In: Math
Explain how during the past Presidential election how so many statisticians got the projections of the elections wrong?
Predicting elections is hard. For various reasons, most importantly their relatively low frequency and high rate of change among predictive variables, predicting the outcome of elections with high certainty is a near impossible task. There is also uncertainty about sampling error, because when you rely mostly on telephone survey sampling (current practice), this introduces a bias when the possession of phones in the population changes over time.
As in any statistical forecast, there are three possibilities:
The models were wrong:
No model is perfect, but it seemed to me at least that the various forecasts, despite their differing methodologies, all captured the essential mechanisms of being elected President: the electoral college; the similar behaviors of some states; the influence of economic and demographic statistics; the relationship between polls and votes. Clearly, something was missed, but these models have been good enough before, and it's not clear why they weren't this time.

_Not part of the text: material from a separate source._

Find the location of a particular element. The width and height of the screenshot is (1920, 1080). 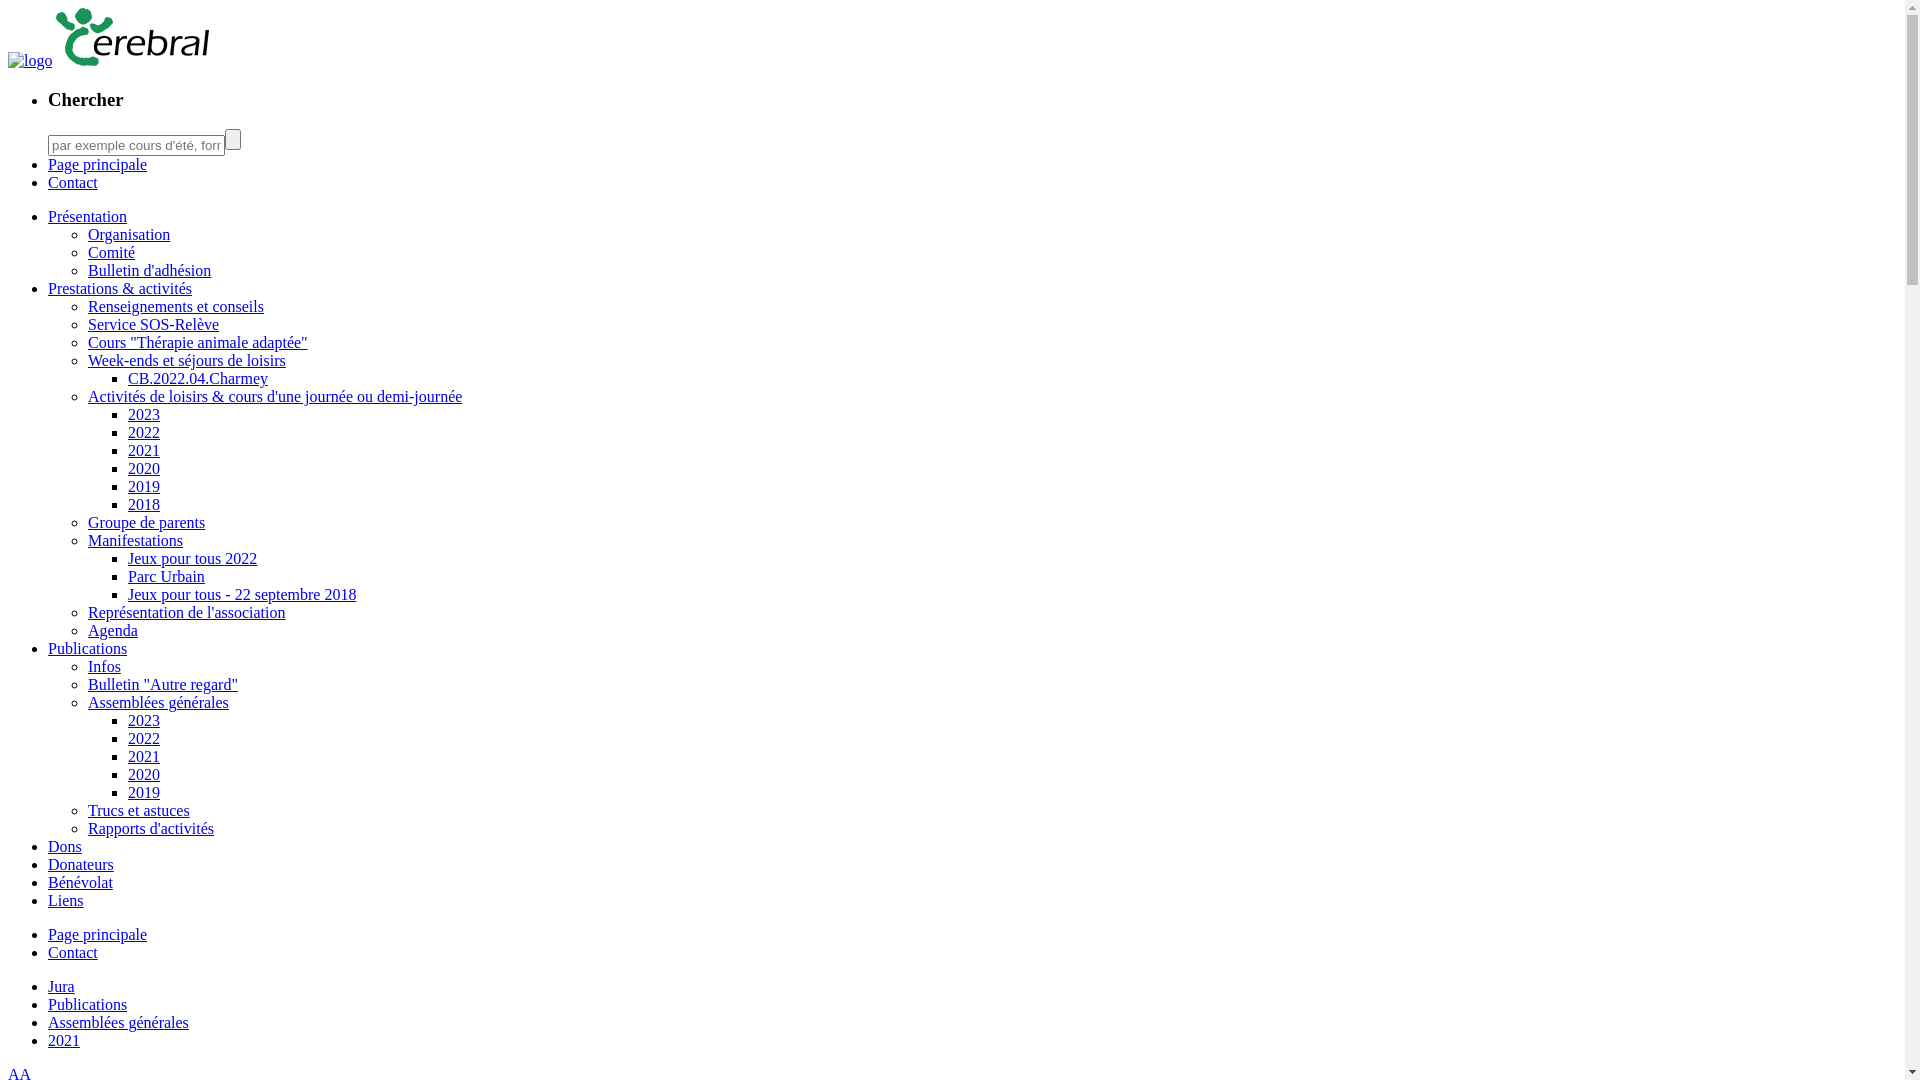

'Dons' is located at coordinates (65, 846).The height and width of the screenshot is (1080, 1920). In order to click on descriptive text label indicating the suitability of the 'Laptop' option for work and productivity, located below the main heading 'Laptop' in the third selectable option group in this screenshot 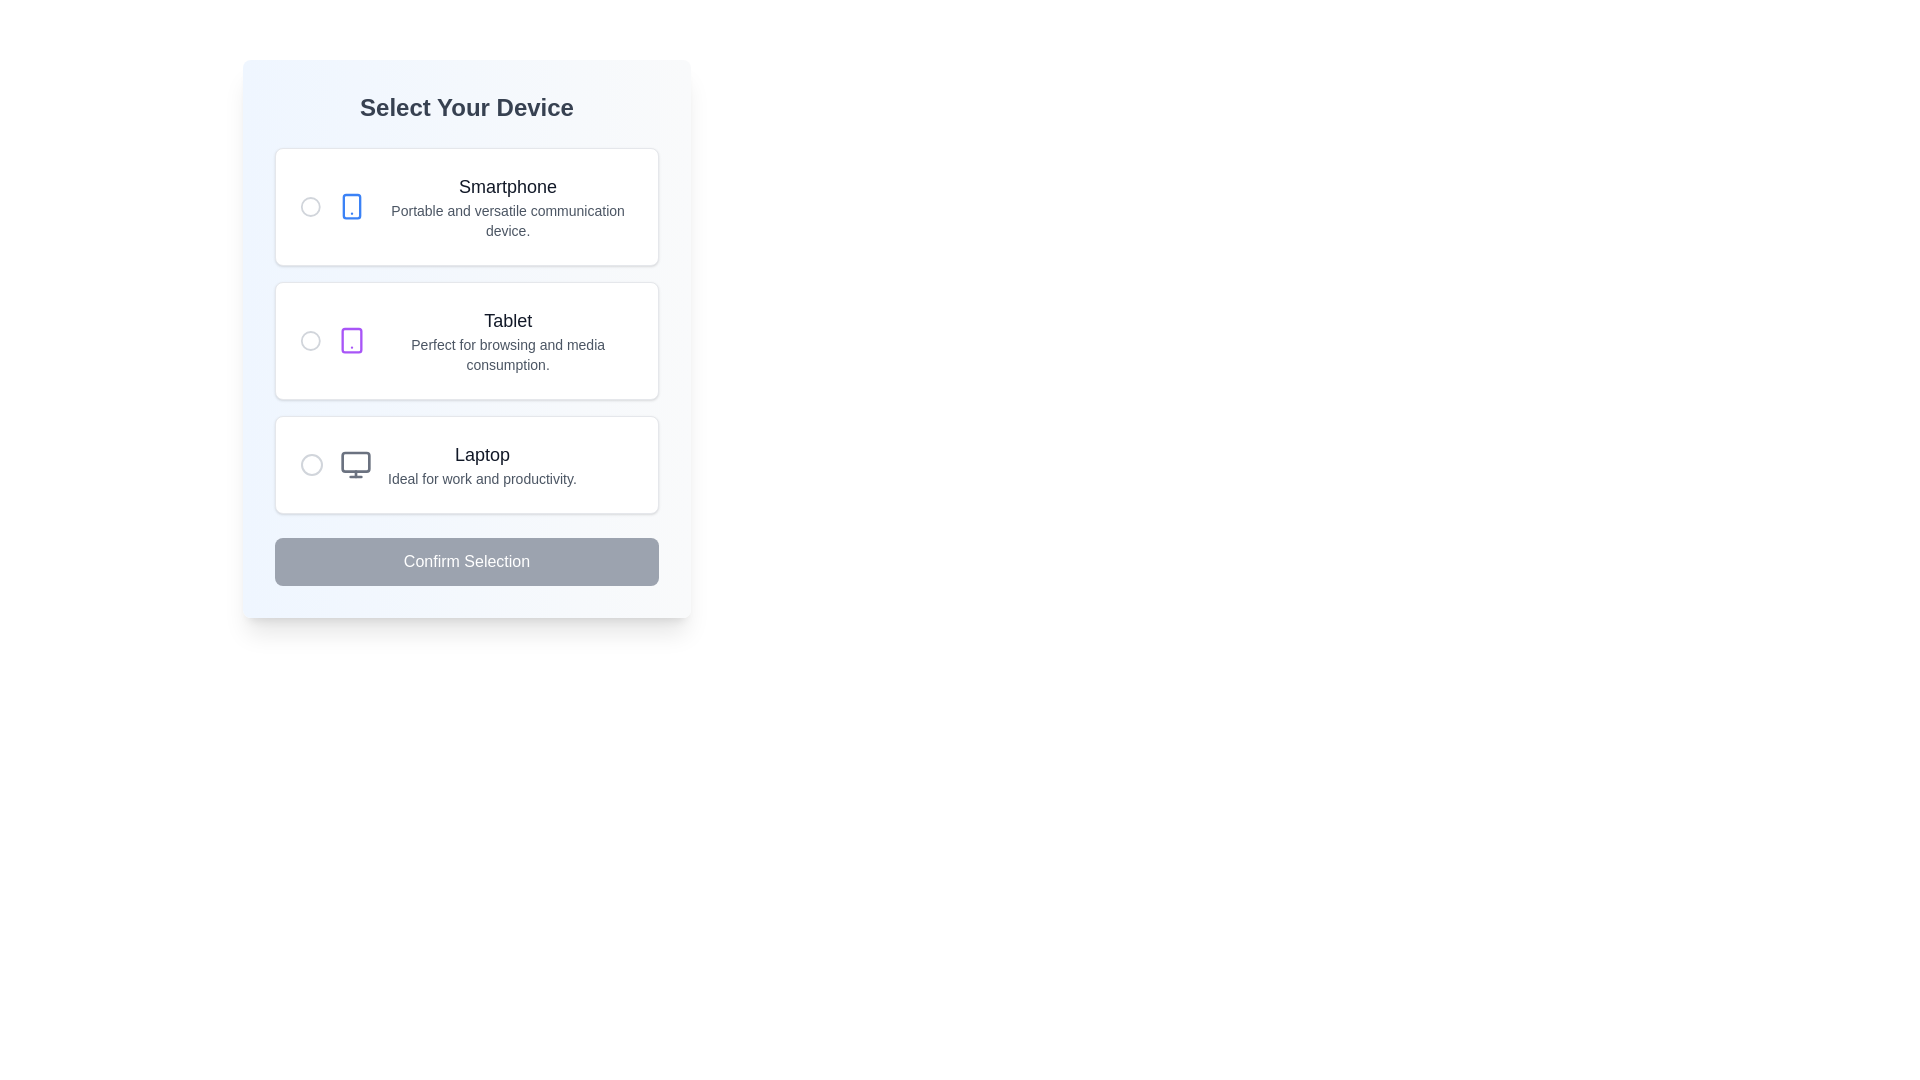, I will do `click(482, 478)`.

The models were right, and this is a fluke:
Even a 95% probability isn't a guaranteed outcome. It's entirely possible that the electorate behaved in exactly the way the models described, just at the most extreme Trump-favouring end of the predicted spectrum. Looking at the "residuals" of the model should give us some clue, like the county-by-country swings from the 2012 election shown above. To me, though, that looks like something systematic was missed in the model.
The data were bad:
The US election process, because of its haphazard nature and inconsistent processes across the country, makes it unlikely that the actual election results were incorrect. That leaves the data going into the models. I see no reason why the economic and demographic data shouldn't be considered solid. One possibility that comes to my mind is that the "feedback effect" -- the influence on voters from the poll results and projections themselves - behaved unexpectedly this year, thanks to the power of personality of the candidates, and the increased influence of the network effects of social media.